*** RECORDED DATA ***

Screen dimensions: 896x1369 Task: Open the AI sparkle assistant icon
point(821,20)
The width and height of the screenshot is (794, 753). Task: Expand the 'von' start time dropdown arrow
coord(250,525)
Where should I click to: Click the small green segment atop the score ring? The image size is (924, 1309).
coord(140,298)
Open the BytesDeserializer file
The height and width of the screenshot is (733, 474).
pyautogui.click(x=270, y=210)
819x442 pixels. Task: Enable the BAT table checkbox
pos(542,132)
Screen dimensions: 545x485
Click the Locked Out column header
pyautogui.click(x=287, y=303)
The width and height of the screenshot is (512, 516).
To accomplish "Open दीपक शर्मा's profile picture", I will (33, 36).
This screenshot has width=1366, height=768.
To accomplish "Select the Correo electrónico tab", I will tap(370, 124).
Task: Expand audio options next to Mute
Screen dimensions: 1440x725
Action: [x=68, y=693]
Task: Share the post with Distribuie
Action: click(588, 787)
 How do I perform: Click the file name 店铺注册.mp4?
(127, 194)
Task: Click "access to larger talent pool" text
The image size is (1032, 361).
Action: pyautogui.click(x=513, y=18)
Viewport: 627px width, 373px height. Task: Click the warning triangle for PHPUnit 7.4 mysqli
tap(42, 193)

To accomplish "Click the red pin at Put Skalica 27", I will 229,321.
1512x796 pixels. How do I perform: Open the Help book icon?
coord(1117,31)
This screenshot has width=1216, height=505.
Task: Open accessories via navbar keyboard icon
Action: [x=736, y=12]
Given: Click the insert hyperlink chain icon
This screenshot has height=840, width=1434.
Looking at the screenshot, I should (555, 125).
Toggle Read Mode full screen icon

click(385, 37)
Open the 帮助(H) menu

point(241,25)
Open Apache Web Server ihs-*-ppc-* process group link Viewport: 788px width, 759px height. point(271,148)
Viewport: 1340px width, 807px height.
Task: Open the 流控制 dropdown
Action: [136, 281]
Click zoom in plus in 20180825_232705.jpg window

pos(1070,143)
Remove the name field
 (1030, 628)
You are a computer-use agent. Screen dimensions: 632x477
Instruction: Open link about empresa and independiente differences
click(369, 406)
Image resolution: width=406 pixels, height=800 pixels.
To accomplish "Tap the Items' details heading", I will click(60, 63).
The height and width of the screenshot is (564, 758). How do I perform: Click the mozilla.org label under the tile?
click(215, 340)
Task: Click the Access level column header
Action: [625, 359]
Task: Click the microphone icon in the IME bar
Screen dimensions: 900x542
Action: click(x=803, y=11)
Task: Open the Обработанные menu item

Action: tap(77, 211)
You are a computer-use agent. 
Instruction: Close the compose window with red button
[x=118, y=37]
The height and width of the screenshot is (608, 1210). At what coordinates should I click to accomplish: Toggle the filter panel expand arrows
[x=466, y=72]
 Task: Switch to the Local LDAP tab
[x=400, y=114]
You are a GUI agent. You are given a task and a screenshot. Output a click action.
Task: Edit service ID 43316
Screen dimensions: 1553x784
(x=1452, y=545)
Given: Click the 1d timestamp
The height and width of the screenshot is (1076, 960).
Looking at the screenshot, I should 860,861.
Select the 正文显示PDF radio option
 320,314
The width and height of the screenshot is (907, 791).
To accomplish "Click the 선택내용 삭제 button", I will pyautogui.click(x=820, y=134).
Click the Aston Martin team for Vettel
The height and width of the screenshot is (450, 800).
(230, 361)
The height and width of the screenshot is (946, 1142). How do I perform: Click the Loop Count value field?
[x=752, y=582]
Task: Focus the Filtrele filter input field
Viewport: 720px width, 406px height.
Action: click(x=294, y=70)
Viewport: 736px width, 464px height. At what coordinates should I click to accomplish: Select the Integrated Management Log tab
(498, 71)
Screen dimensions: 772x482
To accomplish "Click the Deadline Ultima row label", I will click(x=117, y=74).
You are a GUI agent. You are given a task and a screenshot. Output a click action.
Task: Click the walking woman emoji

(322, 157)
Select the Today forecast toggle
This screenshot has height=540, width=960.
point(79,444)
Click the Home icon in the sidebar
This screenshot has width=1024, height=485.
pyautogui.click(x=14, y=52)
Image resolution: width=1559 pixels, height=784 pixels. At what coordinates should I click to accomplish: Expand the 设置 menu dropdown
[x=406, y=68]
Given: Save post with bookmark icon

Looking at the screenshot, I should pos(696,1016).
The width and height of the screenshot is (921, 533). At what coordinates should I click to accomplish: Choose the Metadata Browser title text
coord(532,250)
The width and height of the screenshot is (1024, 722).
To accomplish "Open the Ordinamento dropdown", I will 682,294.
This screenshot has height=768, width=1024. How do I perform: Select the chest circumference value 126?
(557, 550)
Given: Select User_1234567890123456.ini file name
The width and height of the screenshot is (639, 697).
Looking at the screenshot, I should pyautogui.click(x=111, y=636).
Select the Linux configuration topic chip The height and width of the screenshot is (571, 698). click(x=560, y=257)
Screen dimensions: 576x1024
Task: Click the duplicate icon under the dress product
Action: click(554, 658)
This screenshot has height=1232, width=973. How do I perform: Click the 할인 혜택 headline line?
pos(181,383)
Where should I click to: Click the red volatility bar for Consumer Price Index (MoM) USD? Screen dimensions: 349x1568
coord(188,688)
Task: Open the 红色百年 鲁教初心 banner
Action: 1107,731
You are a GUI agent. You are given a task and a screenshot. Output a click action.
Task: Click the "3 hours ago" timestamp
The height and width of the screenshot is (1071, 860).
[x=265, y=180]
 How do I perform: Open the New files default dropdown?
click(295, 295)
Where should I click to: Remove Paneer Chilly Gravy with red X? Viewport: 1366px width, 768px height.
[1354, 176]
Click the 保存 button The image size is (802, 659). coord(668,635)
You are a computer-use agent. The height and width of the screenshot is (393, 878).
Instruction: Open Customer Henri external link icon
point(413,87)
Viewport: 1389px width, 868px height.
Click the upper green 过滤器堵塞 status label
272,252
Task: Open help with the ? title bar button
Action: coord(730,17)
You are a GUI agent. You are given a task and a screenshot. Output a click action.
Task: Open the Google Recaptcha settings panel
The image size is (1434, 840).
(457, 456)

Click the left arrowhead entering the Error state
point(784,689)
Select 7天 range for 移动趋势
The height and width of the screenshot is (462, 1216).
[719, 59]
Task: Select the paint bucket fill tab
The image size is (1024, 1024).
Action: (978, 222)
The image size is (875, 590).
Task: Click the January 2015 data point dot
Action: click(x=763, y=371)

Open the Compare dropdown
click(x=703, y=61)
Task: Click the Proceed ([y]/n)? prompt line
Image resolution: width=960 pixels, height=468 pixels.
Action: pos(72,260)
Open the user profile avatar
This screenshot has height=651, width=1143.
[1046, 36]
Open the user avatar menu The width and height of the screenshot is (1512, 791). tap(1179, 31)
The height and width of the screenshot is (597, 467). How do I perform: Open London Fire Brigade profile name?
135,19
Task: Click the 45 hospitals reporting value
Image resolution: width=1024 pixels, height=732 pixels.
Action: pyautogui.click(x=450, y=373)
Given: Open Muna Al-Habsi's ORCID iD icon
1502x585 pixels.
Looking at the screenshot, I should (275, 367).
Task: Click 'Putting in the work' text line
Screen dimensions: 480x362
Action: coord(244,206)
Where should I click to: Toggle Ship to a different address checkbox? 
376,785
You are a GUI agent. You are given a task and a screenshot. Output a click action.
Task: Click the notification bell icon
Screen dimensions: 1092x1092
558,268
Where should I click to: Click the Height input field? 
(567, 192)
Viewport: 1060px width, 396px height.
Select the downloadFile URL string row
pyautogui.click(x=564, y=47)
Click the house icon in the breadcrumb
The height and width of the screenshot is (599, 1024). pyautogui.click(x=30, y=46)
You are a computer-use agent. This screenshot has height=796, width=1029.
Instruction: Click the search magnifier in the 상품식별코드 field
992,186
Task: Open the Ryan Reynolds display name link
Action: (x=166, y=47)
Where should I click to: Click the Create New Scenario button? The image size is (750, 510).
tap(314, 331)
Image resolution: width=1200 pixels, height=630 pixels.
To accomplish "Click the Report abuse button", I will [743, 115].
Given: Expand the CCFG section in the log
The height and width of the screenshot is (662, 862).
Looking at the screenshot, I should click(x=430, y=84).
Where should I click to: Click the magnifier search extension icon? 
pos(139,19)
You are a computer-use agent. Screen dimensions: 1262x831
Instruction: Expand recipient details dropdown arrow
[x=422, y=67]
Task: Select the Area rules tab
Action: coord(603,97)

*** End of RECORDED DATA ***

• _PROBLEM TO SOLVE_: Search the listing above for the lines with "The width and height of the screenshot is (1024, 722)." and "Click the 保存", then output those lines and all lines between them exactly.

• _WORKED SOLUTION_:
The width and height of the screenshot is (1024, 722).
To accomplish "Open the Ordinamento dropdown", I will 682,294.
This screenshot has height=768, width=1024. How do I perform: Select the chest circumference value 126?
(557, 550)
Given: Select User_1234567890123456.ini file name
The width and height of the screenshot is (639, 697).
Looking at the screenshot, I should pyautogui.click(x=111, y=636).
Select the Linux configuration topic chip The height and width of the screenshot is (571, 698). click(x=560, y=257)
Screen dimensions: 576x1024
Task: Click the duplicate icon under the dress product
Action: click(554, 658)
This screenshot has height=1232, width=973. How do I perform: Click the 할인 혜택 headline line?
pos(181,383)
Where should I click to: Click the red volatility bar for Consumer Price Index (MoM) USD? Screen dimensions: 349x1568
coord(188,688)
Task: Open the 红色百年 鲁教初心 banner
Action: 1107,731
You are a GUI agent. You are given a task and a screenshot. Output a click action.
Task: Click the "3 hours ago" timestamp
The height and width of the screenshot is (1071, 860).
[x=265, y=180]
 How do I perform: Open the New files default dropdown?
click(295, 295)
Where should I click to: Remove Paneer Chilly Gravy with red X? Viewport: 1366px width, 768px height.
[1354, 176]
Click the 保存 button The image size is (802, 659). coord(668,635)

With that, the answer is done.